Mechanistic Interpretability of Binary and Ternary Transformers
Jason Li
TL;DR
This paper investigates whether binarized and ternarized transformer networks provide interpretability advantages over full-precision models. It applies mechanistic interpretability to the discrete toy problem of modular addition, reverse-engineering the learned algorithms and comparing Fourier/clock-like representations to those of full-precision networks, while examining grokking dynamics. The study contributes as the first to apply mechanistic interpretability to binary/ternary transformers, showing that these discretized models tend to learn algorithms similar to full-precision ones (with some added noise) rather than simpler, more interpretable strategies.

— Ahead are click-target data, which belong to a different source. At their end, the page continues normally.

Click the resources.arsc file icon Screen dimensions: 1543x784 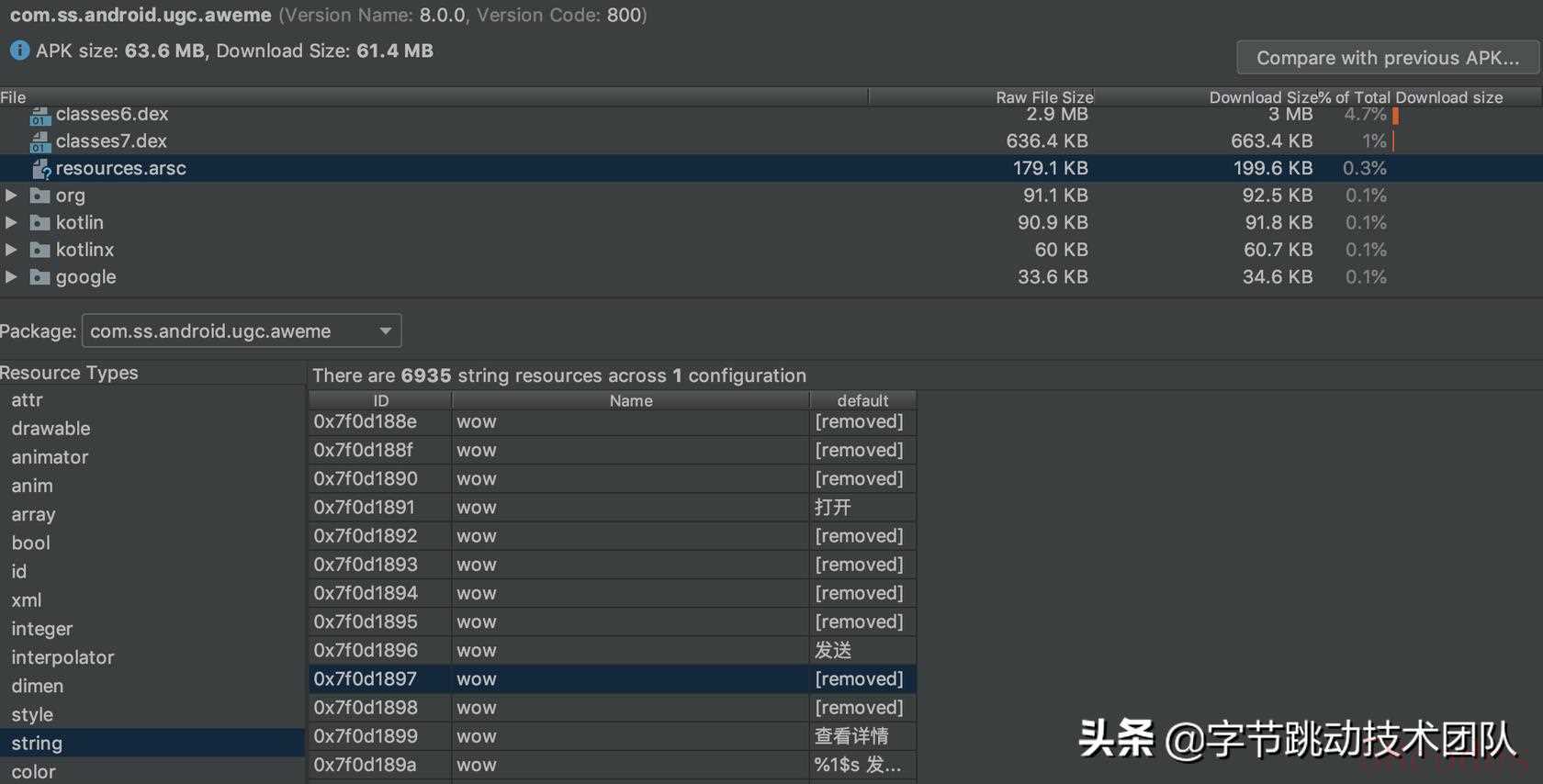[x=40, y=169]
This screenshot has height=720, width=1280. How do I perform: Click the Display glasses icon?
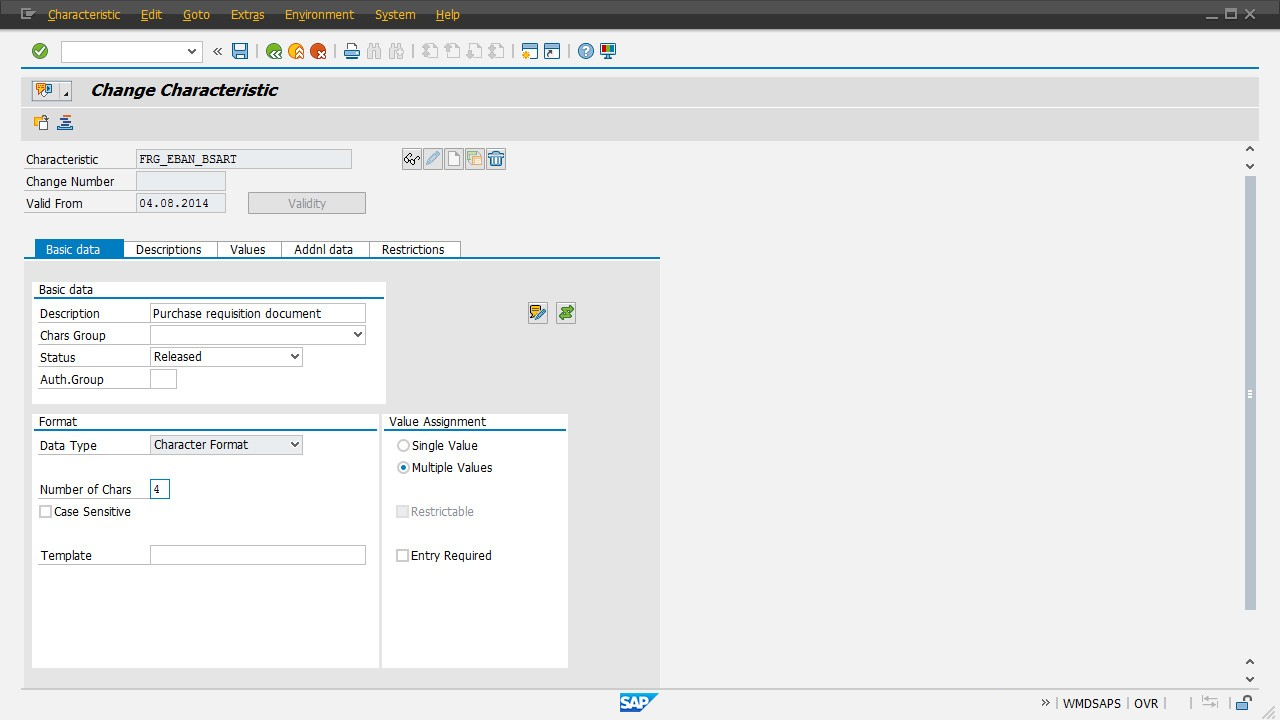click(x=411, y=159)
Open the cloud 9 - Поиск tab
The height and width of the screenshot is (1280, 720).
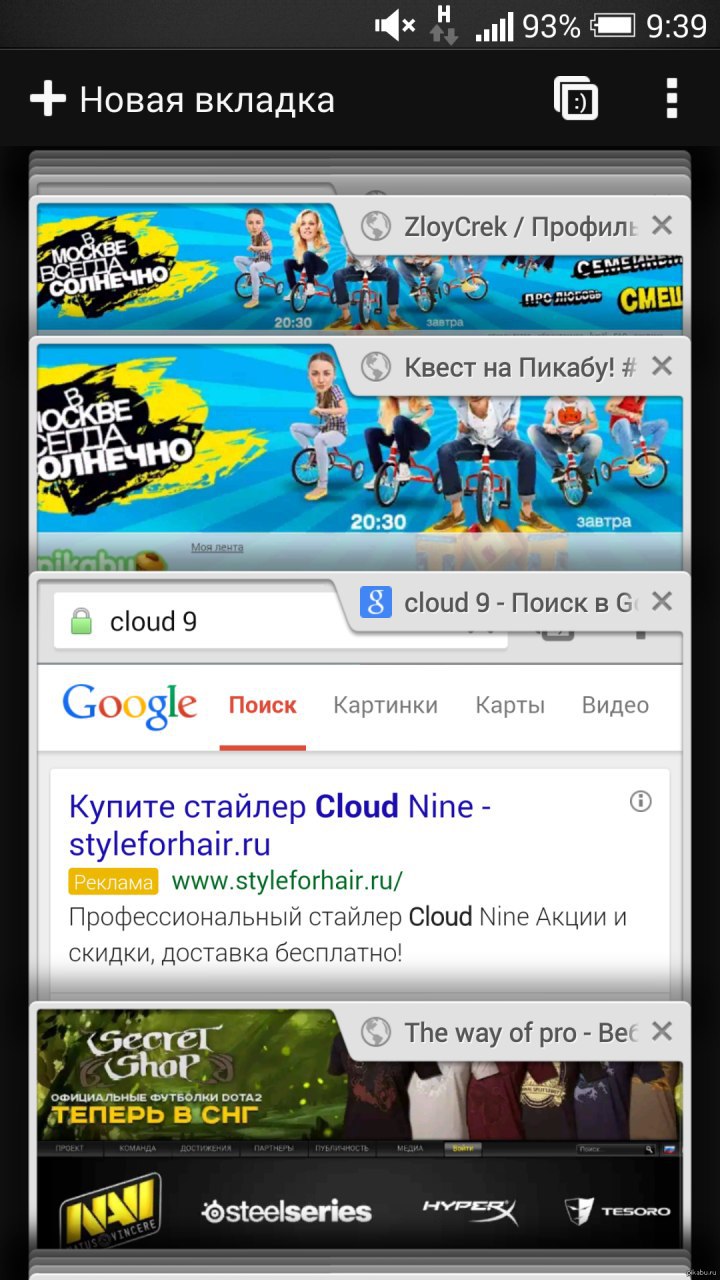[520, 602]
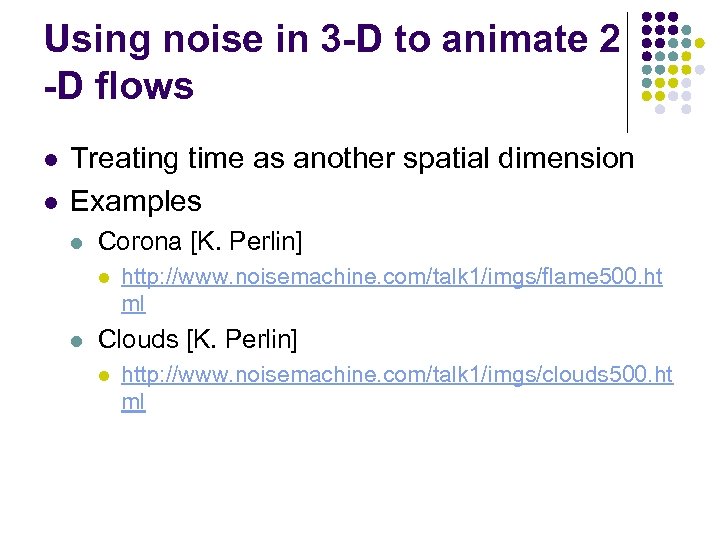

The findings suggest that discretization alone does not inherently yield more interpretable algorithms in this setting, motivating future work on other tasks, optimization techniques, and fully binarized/ternarized architectures to better assess interpretability benefits.
Abstract
Recent research (arXiv:2310.11453, arXiv:2402.17764) has proposed binary and ternary transformer networks as a way to significantly reduce memory and improve inference speed in Large Language Models (LLMs) while maintaining accuracy. In this work, we apply techniques from mechanistic interpretability to investigate whether such networks learn distinctly different or similar algorithms when compared to full-precision transformer networks. In particular, we reverse engineer the algorithms learned for the toy problem of modular addition where we find that binary and ternary networks learn similar algorithms as full precision networks. This provides evidence against the possibility of using binary and ternary networks as a more interpretable alternative in the LLM setting.